Delivering the welcome address at the 10th annual Windaba conference, chair of the South African Wind Energy Association (Sawea) Mercia Grimbeek said the industry is ready to play its part in building the economic landscape of South Africa. The conference is being held under the theme 'Renaissance of the wind energy industry - delivering economic benefits for SA'.
Mercia Grimbeek, chair of the South African Wind Energy Association
“Our celebration of ten years of wind energy in South Africa brings us to a confluence as our industry stands ready for the next decade of growth that will be characterised as a resurgence and a period of exponential growth in our country’s energy narrative,” said Grimbeek.

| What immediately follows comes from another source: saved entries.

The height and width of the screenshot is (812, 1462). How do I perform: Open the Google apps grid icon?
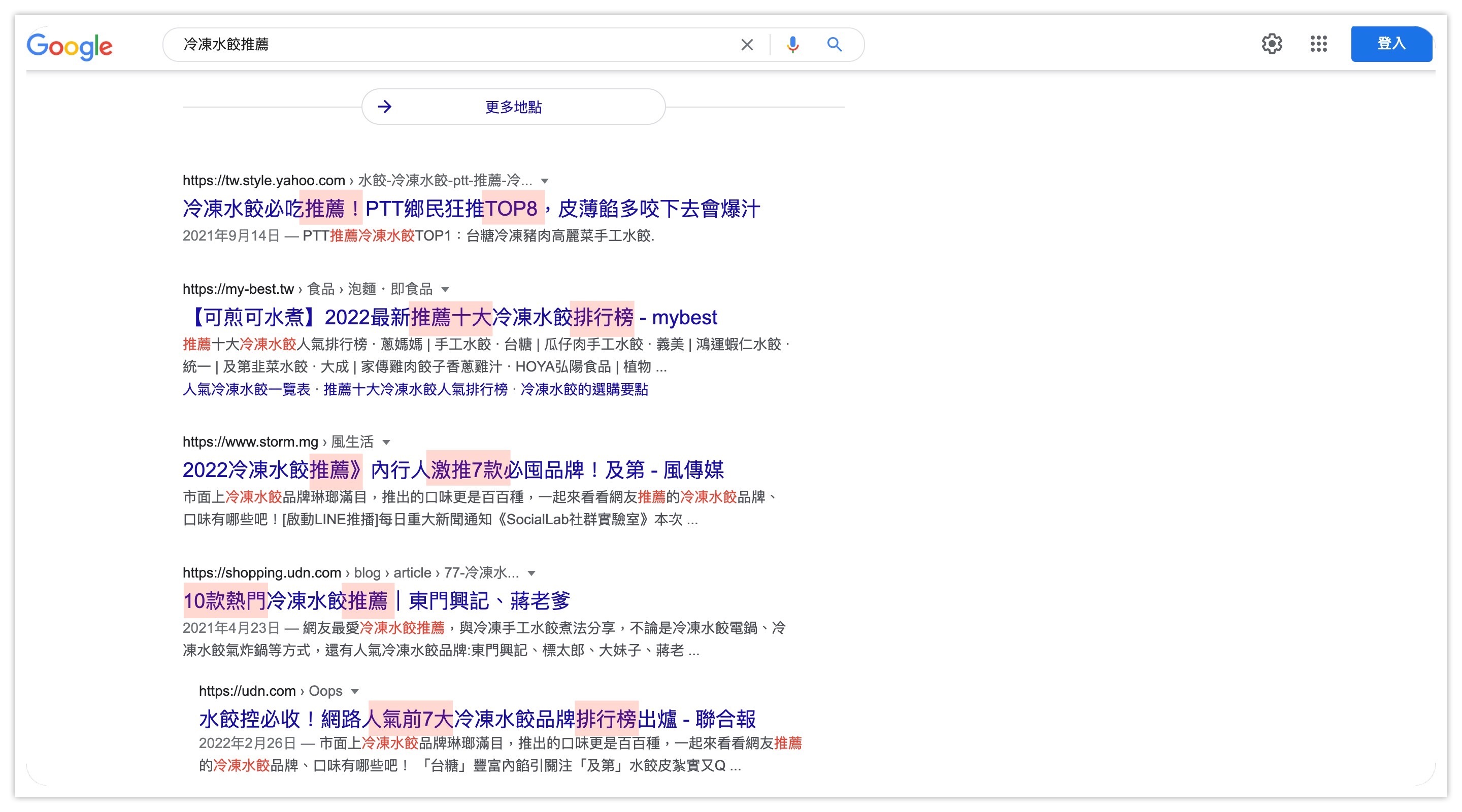tap(1319, 44)
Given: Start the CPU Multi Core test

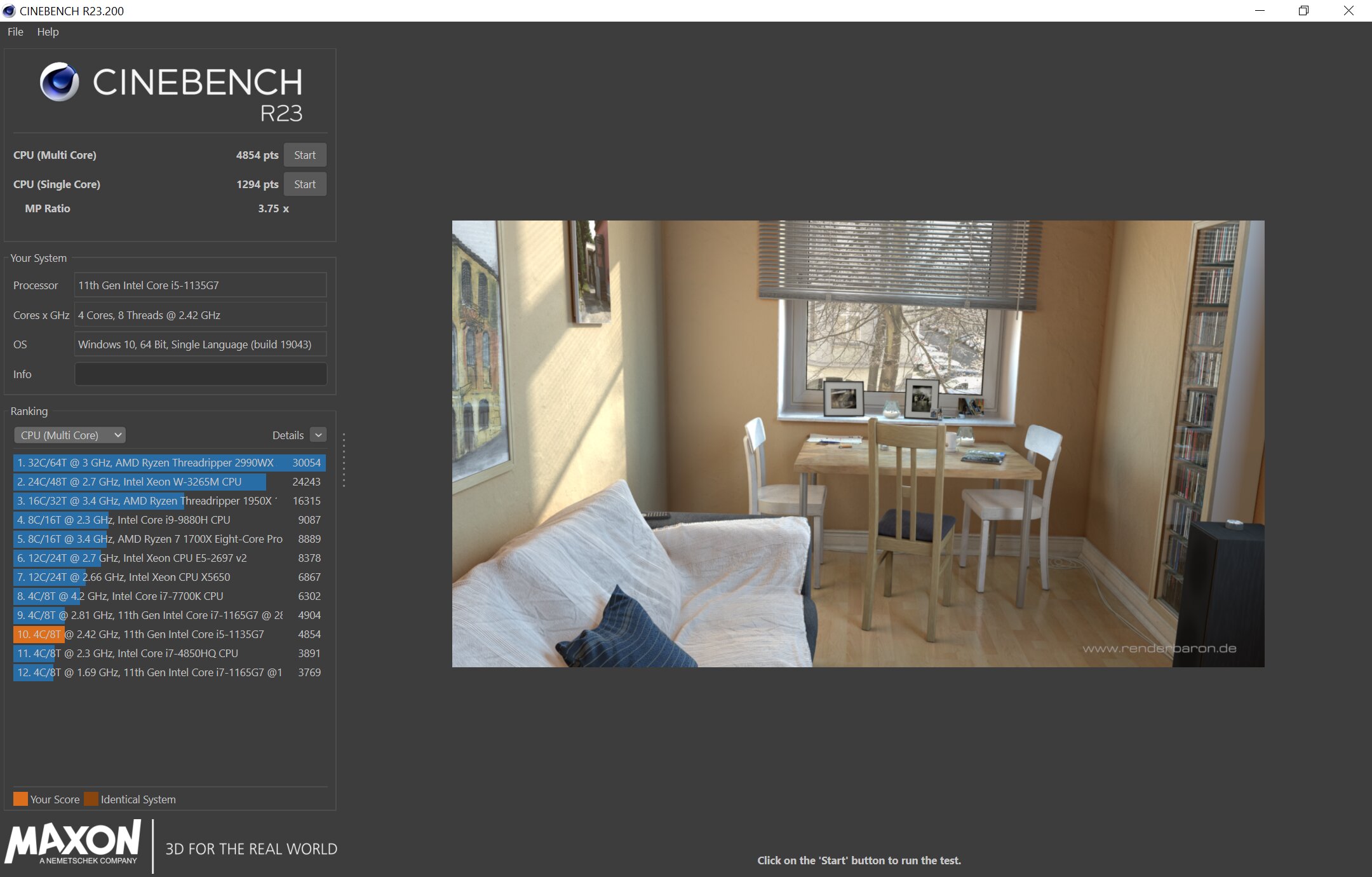Looking at the screenshot, I should [305, 155].
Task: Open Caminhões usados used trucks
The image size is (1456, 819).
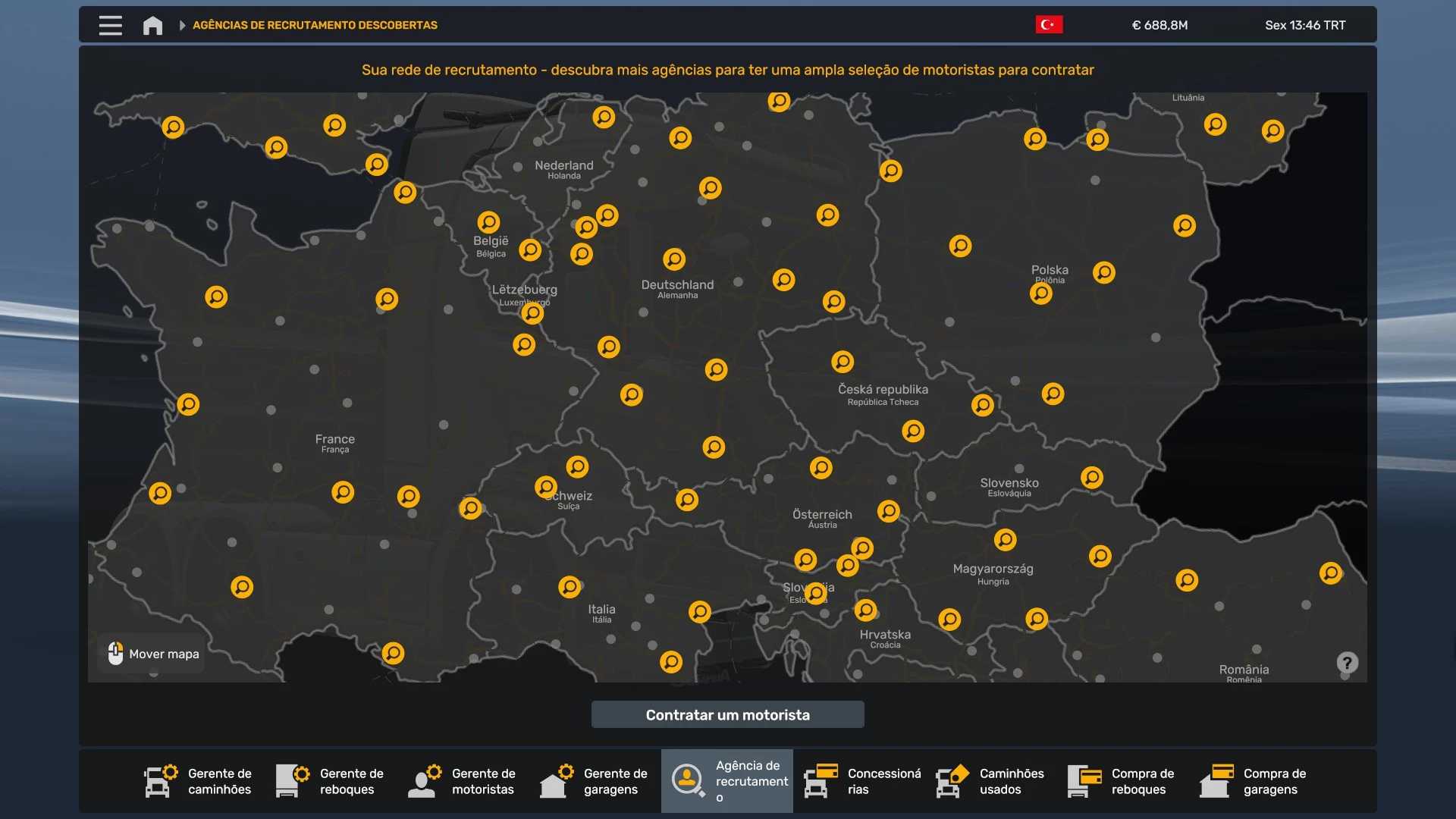Action: (x=990, y=781)
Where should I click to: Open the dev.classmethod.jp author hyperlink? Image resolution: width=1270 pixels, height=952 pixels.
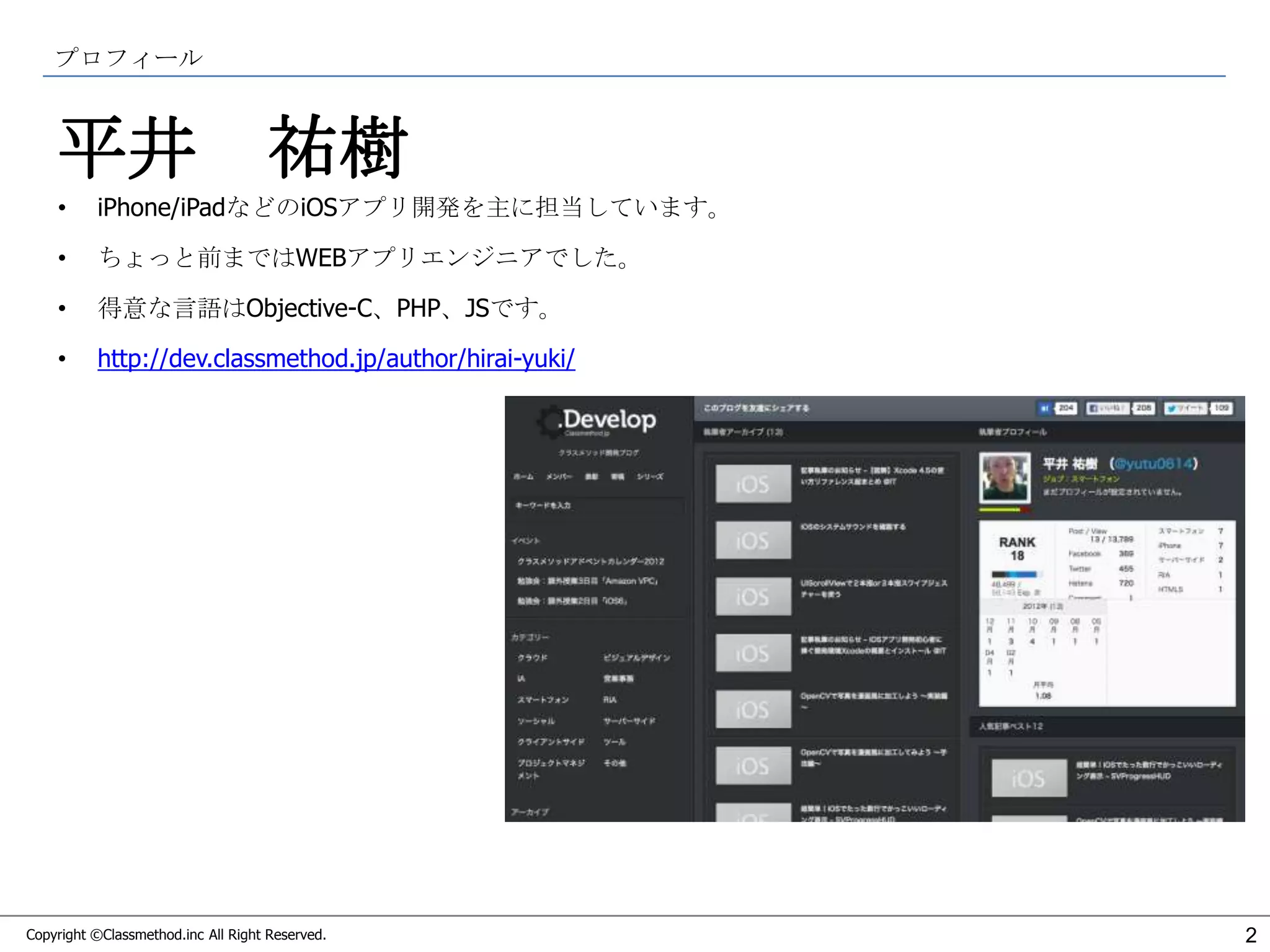[x=336, y=359]
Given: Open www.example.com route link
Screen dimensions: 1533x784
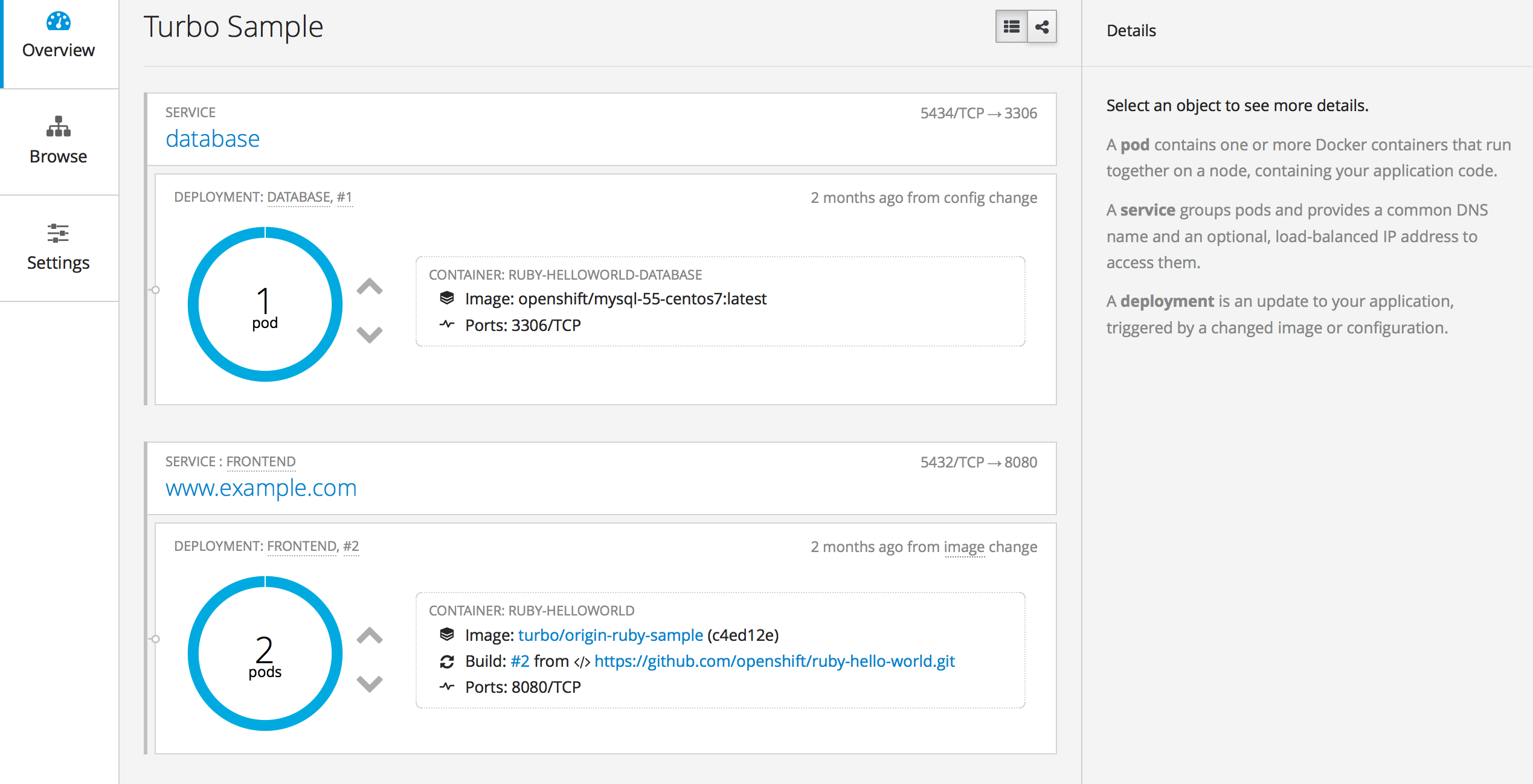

To enable economic recovery, the country needs to overcome the current energy deficit to keep the wheels of industry turning and meet the needs of a growing population. To achieve this, key elements require alignment, including supportive policy and political will; rolling procurement; the ability to drive the local manufacturing sector in addition to other localisation requirements; investor confidence and access to green finance; and a sector transformation framework, and many others, which will be under discussion and scrutiny during the conference.
Focus on climate change
With COP26, the 2021 United Nations Climate Change Conference, weeks away, and the spotlight on Net Zero to 2050 economies, climate change forms part of the Windaba programme and the opening address is being delivered by Crispian Olver, executive director of the Presidential Climate Commission.
“We cannot separate wind energy from the climate change narrative since the deployment of wind and other renewable sources of energy will enable the necessary decarbonisation of the power sector, which benefits both the environment and the economy at large,” explained Grimbeek.
Grimbeek noted the industry’s recent celebration of the renewal of the Renewable Energy Independent Power Procurement Programme (REI4P) with Bid Window 5 (BW5) successfully concluded and the imminent release of BW6 and future bidding rounds as outlined by the Department of Mineral Resources and Energy (DMRE), as well as the published amendments to Schedule 2 of the Electricity Regulation Act.
“Merely two months ago, the DMRE’s lifting of the self-generation threshold to 100MW, without licensing, brings about a beginning of our country’s first free market in the energy space. So it is indeed a new season for the sector and the opportunity to deliver on the much-anticipated economic benefits for the South African economy,” she added.
This opens up the market to the private sector, signified by demand and supply, which will in essence drive investment in the energy generation sector and support economic growth, whilst diversifying generation sources away from just a single risk entity. The industry can now easily enter into power purchase agreements with private entities, especially intensive energy users which make up a significant portion of the GDP, and deliver projects quickly, which will stimulate economic recovery.
Lack of grid connectivity
The sector, however, still has a number of challenges to overcome, one of which is the lack of grid connectivity, which needs urgent attention if the sector is to deliver the required new power generation. “If we want to be the economic catalyst, then it is important that we work alongside the grid operator to address transmission bottlenecks. It is imperative that we advocate for continued regulatory change to incentivise renewable energy generation to ensure that as we strive to achieve climate change goals and objectives and that we do so equitably,” Grimbeek noted.
The wind industry has come a long way since the launch of the South African government’s REI4P and the first bidding window in 2012. During this decade, almost 3.4GW capacity of wind power has been built, attracting over R80.5bn investment into the economy. Over 100 wind turbine technicians have been trained and have graduated; 30,000 job years have been created; and beneficiary communities across the country have been empowered.
“We are now in the position, ten years on, to leverage off lessons learnt and map the way forward for an increase in local manufacturing. We know that successful localisation hinges on a predictable and continued procurement pipeline which will require that we intensify our conversations and engagements with stakeholders, such as the Department of Trade, Industry and Competition,” concluded Grimbeek.